Another way to model this is to determine an acceptable success rate % and determine the required retirement portfolio investment amount that way. In my opinion, a 95% success level is more than reasonable given it is extremely unlikely I will invest my entire retirement portfolio in equities at the height of a market bubble. I then conducted an analysis using the same annual expenditure and age of death values as in the table above:
Based on these results, if I plan to spend $35,000 per year I only need ~$950k in retirement savings whereas spending $55,000 per year would require a retirement portfolio of ~$1.5 million.
For the last decade of traveling, I have sought to spend less than $100 per day on average.
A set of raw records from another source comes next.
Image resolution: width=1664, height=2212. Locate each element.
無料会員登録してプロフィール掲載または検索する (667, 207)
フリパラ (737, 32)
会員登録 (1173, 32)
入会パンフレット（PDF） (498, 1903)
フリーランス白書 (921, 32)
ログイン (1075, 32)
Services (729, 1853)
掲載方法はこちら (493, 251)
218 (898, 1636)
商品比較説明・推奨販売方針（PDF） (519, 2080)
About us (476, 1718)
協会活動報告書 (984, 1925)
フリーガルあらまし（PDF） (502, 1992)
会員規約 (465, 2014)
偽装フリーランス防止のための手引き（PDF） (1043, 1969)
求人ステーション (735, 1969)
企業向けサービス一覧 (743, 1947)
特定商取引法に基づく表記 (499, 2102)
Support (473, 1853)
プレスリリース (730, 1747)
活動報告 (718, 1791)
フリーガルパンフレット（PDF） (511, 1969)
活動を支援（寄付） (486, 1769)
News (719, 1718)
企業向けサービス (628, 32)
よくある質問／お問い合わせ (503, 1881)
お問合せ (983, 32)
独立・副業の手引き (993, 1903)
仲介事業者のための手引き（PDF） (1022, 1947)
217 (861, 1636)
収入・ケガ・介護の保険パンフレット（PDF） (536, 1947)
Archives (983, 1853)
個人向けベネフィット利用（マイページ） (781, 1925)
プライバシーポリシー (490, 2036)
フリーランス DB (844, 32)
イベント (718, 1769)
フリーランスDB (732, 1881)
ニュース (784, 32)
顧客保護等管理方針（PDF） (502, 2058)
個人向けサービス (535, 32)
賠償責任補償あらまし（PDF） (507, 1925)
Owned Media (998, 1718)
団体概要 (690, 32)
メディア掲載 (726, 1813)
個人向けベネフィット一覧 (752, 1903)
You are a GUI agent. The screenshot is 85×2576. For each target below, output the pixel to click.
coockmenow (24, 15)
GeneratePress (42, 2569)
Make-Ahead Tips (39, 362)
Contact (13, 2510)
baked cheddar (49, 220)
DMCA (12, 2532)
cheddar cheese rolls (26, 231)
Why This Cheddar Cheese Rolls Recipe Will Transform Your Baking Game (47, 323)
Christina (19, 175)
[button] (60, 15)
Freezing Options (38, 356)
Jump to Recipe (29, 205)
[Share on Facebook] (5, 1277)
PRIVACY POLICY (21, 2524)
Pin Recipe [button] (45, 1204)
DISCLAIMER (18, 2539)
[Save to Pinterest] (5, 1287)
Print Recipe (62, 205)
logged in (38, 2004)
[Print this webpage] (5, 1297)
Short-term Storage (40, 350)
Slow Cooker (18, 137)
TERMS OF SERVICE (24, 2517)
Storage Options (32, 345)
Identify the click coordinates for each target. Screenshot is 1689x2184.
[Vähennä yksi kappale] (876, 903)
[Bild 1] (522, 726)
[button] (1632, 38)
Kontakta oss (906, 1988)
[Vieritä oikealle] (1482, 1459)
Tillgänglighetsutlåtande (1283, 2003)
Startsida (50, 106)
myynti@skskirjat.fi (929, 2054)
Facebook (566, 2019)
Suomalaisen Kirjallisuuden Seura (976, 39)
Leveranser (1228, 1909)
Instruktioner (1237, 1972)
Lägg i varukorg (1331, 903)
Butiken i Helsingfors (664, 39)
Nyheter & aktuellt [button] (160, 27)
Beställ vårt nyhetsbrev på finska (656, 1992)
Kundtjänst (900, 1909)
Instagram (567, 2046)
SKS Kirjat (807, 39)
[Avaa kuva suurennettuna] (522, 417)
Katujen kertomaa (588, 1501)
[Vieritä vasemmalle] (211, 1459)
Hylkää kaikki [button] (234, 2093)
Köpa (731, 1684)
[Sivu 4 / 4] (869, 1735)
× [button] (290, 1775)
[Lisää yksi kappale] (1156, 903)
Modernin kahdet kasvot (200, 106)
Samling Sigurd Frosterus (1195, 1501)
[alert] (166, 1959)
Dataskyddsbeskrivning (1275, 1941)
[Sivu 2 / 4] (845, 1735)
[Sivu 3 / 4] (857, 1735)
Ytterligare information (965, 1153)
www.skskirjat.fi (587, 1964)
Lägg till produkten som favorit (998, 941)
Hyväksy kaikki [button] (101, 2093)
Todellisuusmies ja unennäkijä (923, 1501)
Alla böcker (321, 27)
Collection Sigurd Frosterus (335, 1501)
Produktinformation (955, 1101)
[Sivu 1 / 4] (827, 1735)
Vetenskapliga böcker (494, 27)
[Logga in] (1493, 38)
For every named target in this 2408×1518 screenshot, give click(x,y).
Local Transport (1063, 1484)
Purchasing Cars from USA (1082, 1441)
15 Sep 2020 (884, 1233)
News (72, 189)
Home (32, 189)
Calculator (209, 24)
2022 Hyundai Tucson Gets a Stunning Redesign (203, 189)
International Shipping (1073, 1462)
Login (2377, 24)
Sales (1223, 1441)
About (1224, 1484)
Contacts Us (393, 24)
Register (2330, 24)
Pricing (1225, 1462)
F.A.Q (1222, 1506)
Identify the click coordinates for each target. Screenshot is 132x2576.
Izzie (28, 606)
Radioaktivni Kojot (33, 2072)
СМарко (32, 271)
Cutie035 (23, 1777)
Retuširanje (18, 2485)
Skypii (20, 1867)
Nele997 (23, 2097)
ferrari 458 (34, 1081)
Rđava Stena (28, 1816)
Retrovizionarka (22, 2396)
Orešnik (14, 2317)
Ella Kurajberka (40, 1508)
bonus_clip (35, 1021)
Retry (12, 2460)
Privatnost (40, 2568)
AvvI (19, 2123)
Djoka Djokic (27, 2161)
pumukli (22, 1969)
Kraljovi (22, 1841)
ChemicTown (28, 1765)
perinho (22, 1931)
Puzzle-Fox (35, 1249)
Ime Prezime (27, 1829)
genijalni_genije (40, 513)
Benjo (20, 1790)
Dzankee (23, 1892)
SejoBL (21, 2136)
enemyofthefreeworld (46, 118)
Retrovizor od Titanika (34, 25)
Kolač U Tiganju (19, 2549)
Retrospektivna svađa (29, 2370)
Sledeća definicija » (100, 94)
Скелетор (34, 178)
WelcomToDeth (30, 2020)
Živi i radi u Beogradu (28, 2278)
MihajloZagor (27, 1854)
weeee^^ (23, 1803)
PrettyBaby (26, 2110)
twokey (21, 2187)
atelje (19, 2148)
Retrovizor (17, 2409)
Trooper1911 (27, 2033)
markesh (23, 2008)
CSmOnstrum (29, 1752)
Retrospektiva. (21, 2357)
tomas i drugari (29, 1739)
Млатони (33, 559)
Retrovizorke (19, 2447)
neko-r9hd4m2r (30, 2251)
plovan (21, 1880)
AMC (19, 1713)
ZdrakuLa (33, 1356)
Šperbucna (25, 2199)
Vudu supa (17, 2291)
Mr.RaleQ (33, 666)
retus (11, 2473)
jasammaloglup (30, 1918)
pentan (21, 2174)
In 2015, my total expenses were less than $30k and I lived a very good lifestyle without being frugal. If you don’t believe me, check out my year in review. I actually believe the $30k I spent in 2015 is significantly more than I would spend if I traveled less, rented accommodation by the month instead of the day, and cooked for myself instead of regularly eating out.
The problem with using $30k as my base spending requirement is that I was not spending any money to maintain a home or car in 2015. Eventually, I do want to settle down somewhere and while I can exclude the purchase cost of my home from my portfolio’s capital requirement quite easily, the ongoing utility, maintenance, and taxes could easily add $5k/year to my living expenses.
Further, if I have a family I will need to ensure I have enough to support raising children, putting them through university, and going on family trips. The costs of children could easily surpass $10k/year but since I fully support minimalism and free-range parenting I can assure you my kids will not be spoiled with costly brand name clothing or electronics and instead enjoy the freedom of the great outdoors.
Based on these considerations, I believe a minimum annual income of $45k is a reasonable estimate for my income needs. Therefore, to ensure I succeed in reaching financial independence by 35, I will want a portfolio of around $1.25 million by the time I’m 35 to gain Financial Independence then.
You may scoff at $45k and think it is too low but remember this is the minimum amount I will be able to spend each year and still live off my investments. If the market performs well I could have a portfolio that grows to $30 million plus!
If you’re having a hard time understanding how my FireCalc model works, I’ve provided an example of this scenario below:
What the model shows is that over 85 historic periods, my retirement with $45k in annual expenditure would have succeeded 83 out of 85 times (97.6%). It also shows that my portfolio would have grown to an average of $12,641,689 with a maximum of $39,821,422 by the end of my retirement after accounting for CPI inflation. Of course, I don’t care how much money is left when I’m dead but I do like how many scenarios are reaching $4-6 million by the time I’d be in my early 60s.
Based on the above, I’m targeting saving $1.25 million, plus the additional capital I may want for a home or to start a hobby business in retirement.